Mediterranean Probiotic Labneh with Toasted Pistachio & Za’atar
- Prep Time: 10 minutes
- Total Time: 23 hours 10 minutes
- Yield: 6 servings
- Category: Appetizer, Snack
- Cuisine: Mediterranean
Description
Discover the art of crafting a perfectly balanced, gut-healthy labneh that’s as nourishing as it is delicious. By using a lighter yogurt base and infusing it with bright aromatics, we create a creamy, tangy spread that serves as the perfect canvas for a vibrant topping of herbs, nuts, and heart-healthy olive oil. This recipe isn’t just a dip; it’s a complete, fiber-rich appetizer designed for modern, mindful eating.
Ingredients
For the Aromatic Labneh Base:
- 2 cups 454 g low-fat (2%) plain Greek yogurt
- ½ tsp finely grated lemon zest
- ⅛ tsp fine sea salt
- ⅛ tsp garlic powder
For Assembly & Serving:
- 6 tsp high-quality extra-virgin olive oil
- 6 tsp toasted (crushed pistachios)
- 3 tsp za’atar spice blend
- Fresh mint or parsley leaves for garnish
- 3 whole-wheat pita breads (warmed and cut into wedges)

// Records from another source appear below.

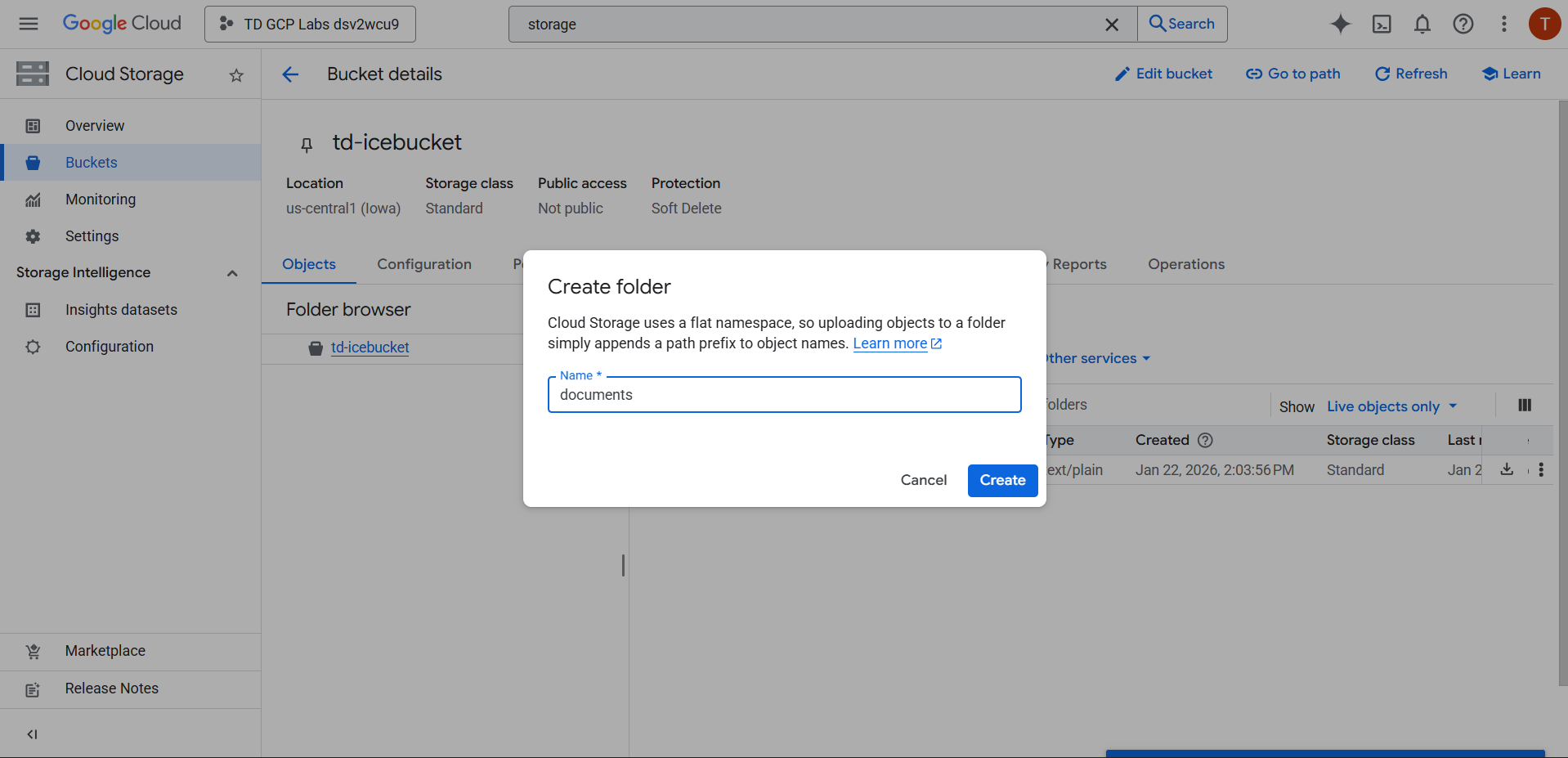Click the Create button in the dialog

click(1002, 480)
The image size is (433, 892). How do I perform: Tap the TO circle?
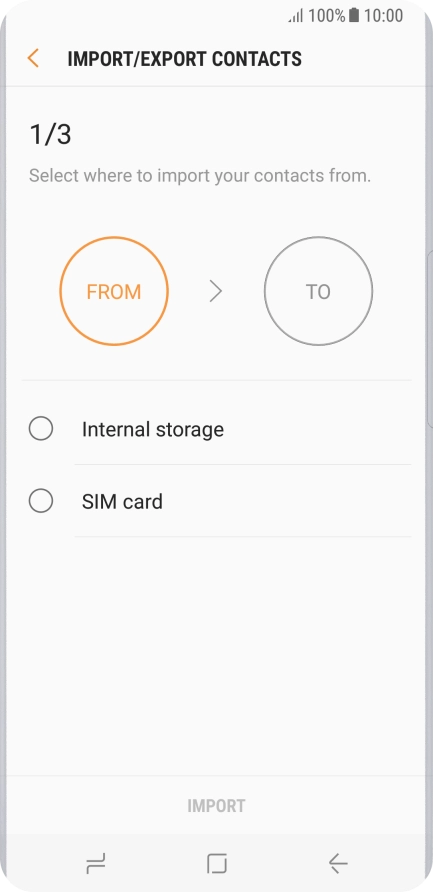[319, 291]
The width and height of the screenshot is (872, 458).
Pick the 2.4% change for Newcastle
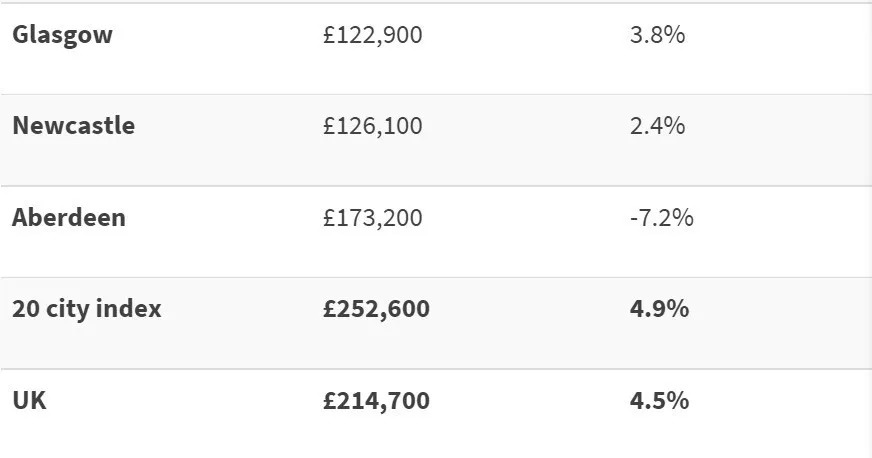pos(657,126)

- 300 g mixed crunchy vegetables (e.g., cucumber spears, bell pepper strips, carrot sticks)
Instructions
- Toast the pistachios in a dry skillet over medium heat, stirring, until fragrant and slightly deepened in color, 3–4 minutes. Cool, then crush.
- In a medium bowl, combine the yogurt, lemon zest, and garlic powder. Fold gently until just combined; rest 5 minutes.

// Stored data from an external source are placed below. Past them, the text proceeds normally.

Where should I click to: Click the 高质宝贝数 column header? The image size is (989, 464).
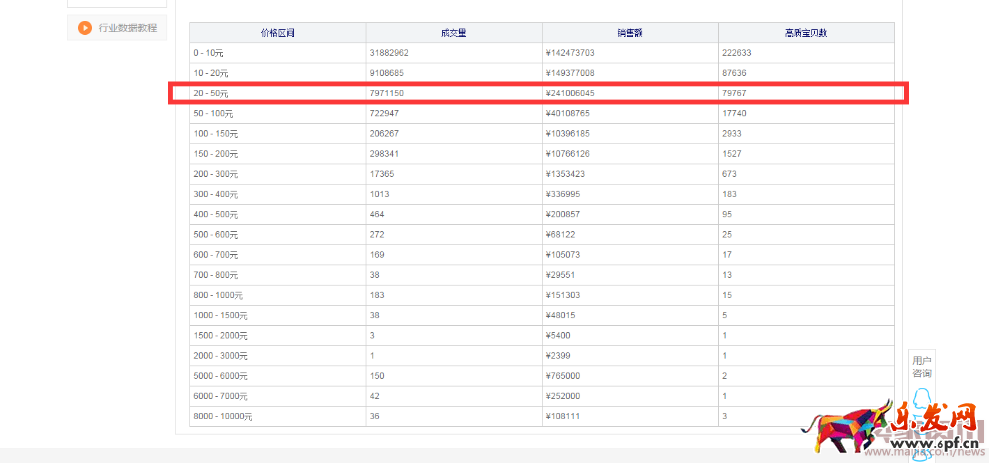pyautogui.click(x=805, y=33)
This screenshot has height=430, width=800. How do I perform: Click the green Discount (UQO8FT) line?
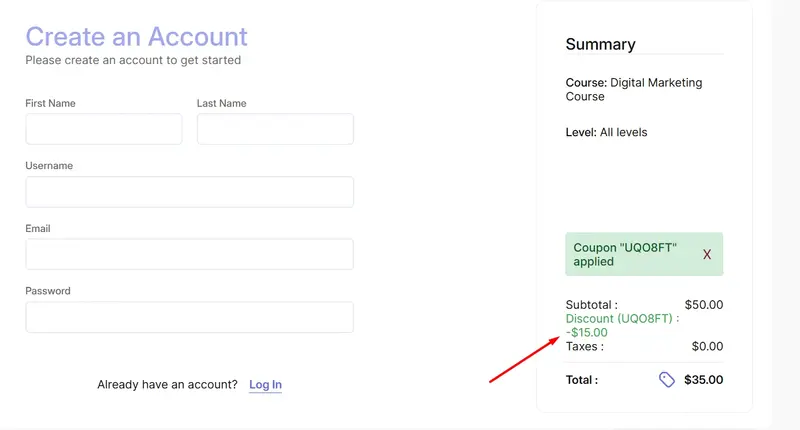click(x=622, y=318)
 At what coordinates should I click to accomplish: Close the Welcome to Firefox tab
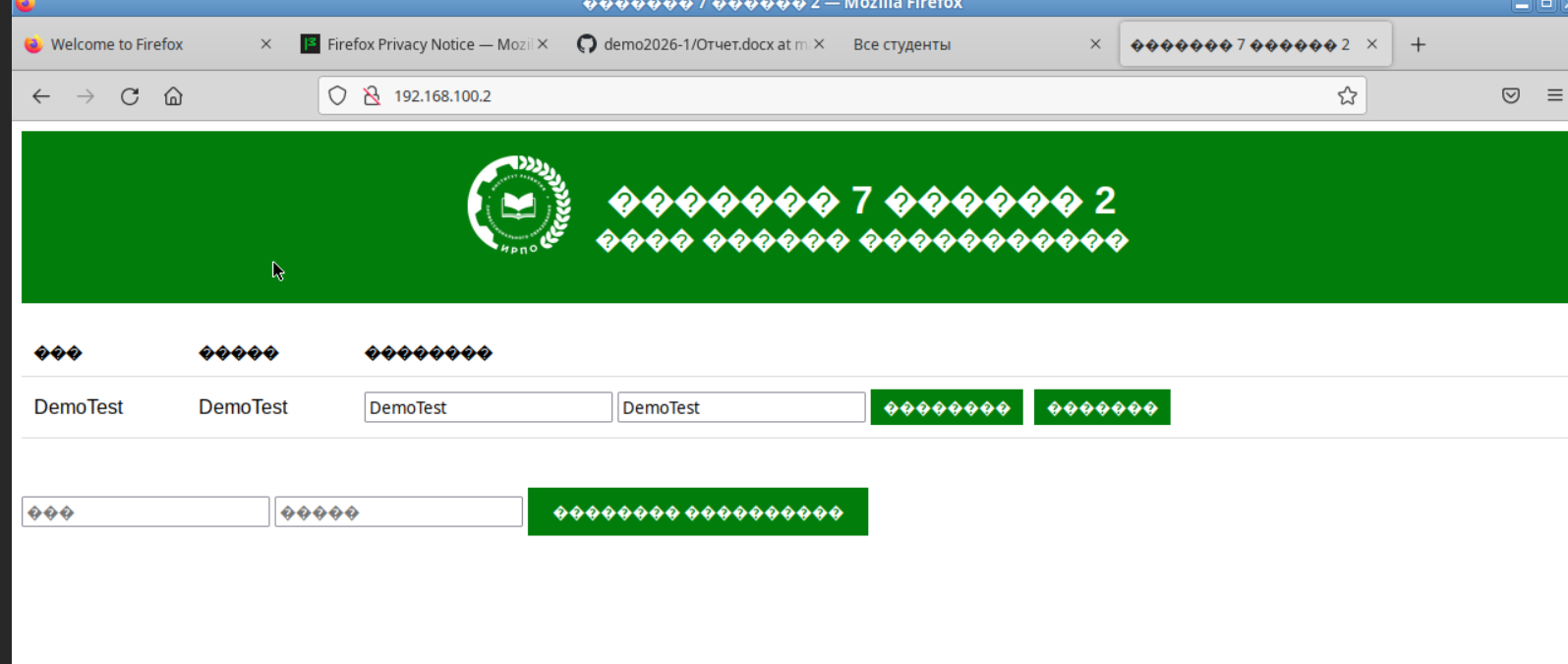pyautogui.click(x=265, y=45)
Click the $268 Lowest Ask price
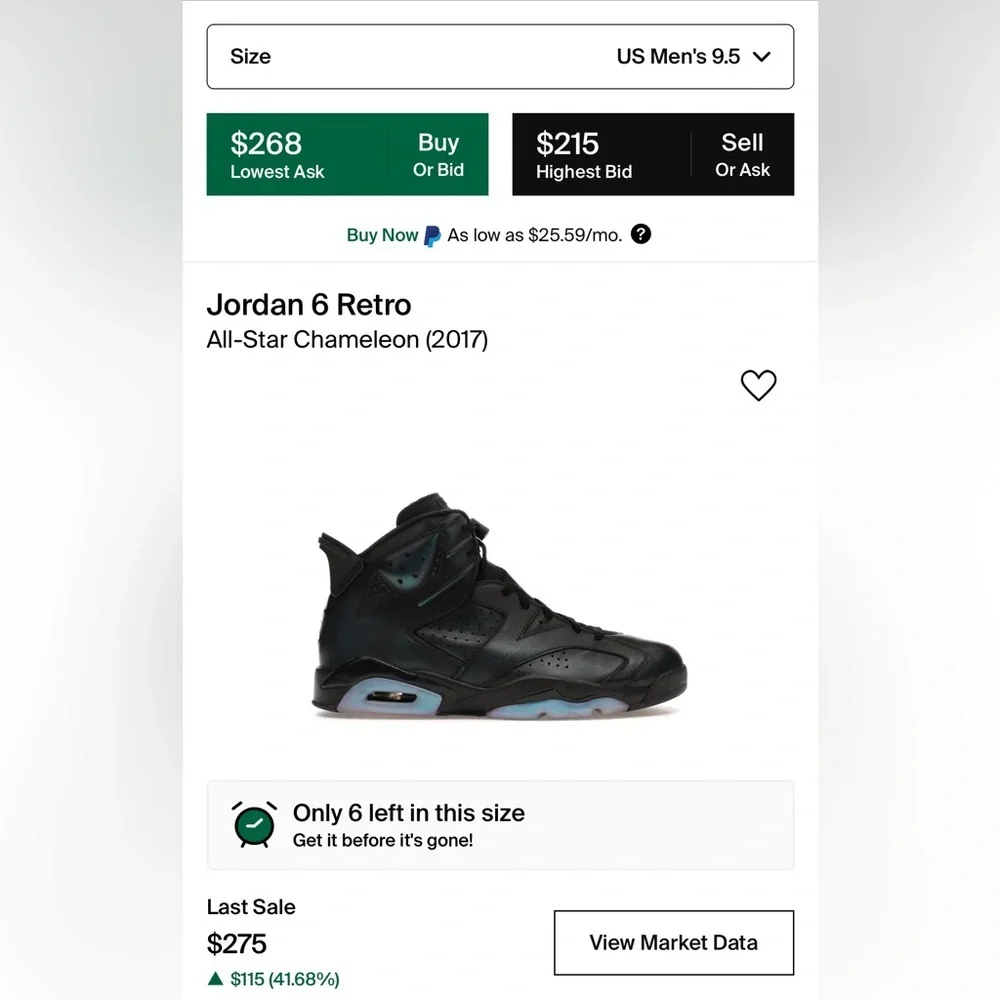Image resolution: width=1000 pixels, height=1000 pixels. (x=266, y=144)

- Sprinkle in the salt and fold 2–3 times to distribute evenly.
- Line a fine-mesh sieve with a double layer of cheesecloth and set over a deep bowl. Spoon in the yogurt mixture, gather the cloth, and twist into a tight bundle. Refrigerate 18–24 hours. Doneness check: the labneh should be thick, spreadable, and hold a spoon trail.
- Unwrap and transfer the labneh to a serving plate or bowl; use the back of a spoon to create swirls or a central well.
- Drizzle with olive oil; sprinkle evenly with the toasted pistachios and za’atar. Garnish with mint or parsley. Serve with warm pita and vegetables.
- Storage: Refrigerate leftovers in an airtight container for up to 3–4 days.
Notes
Nutrition Facts per Serving: Calories: 210 kcal | Total Fat: 8.1 g (Saturated Fat: 1.9 g) | Total Carbs: 24.8 g (Fiber: 3.1 g, Net Carbs: 21.7 g) | Protein: 11.6 g | Sodium: 222 mg
These values are approximate and may vary based on ingredients and preparation.
Nutrition
- Calories: 210
This spread has become a staple in my fridge because of how satisfied it keeps me all afternoon. As always, I share what works in my kitchen and the data I track, but I am not a dietitian—check with your doctor before making big dietary changes.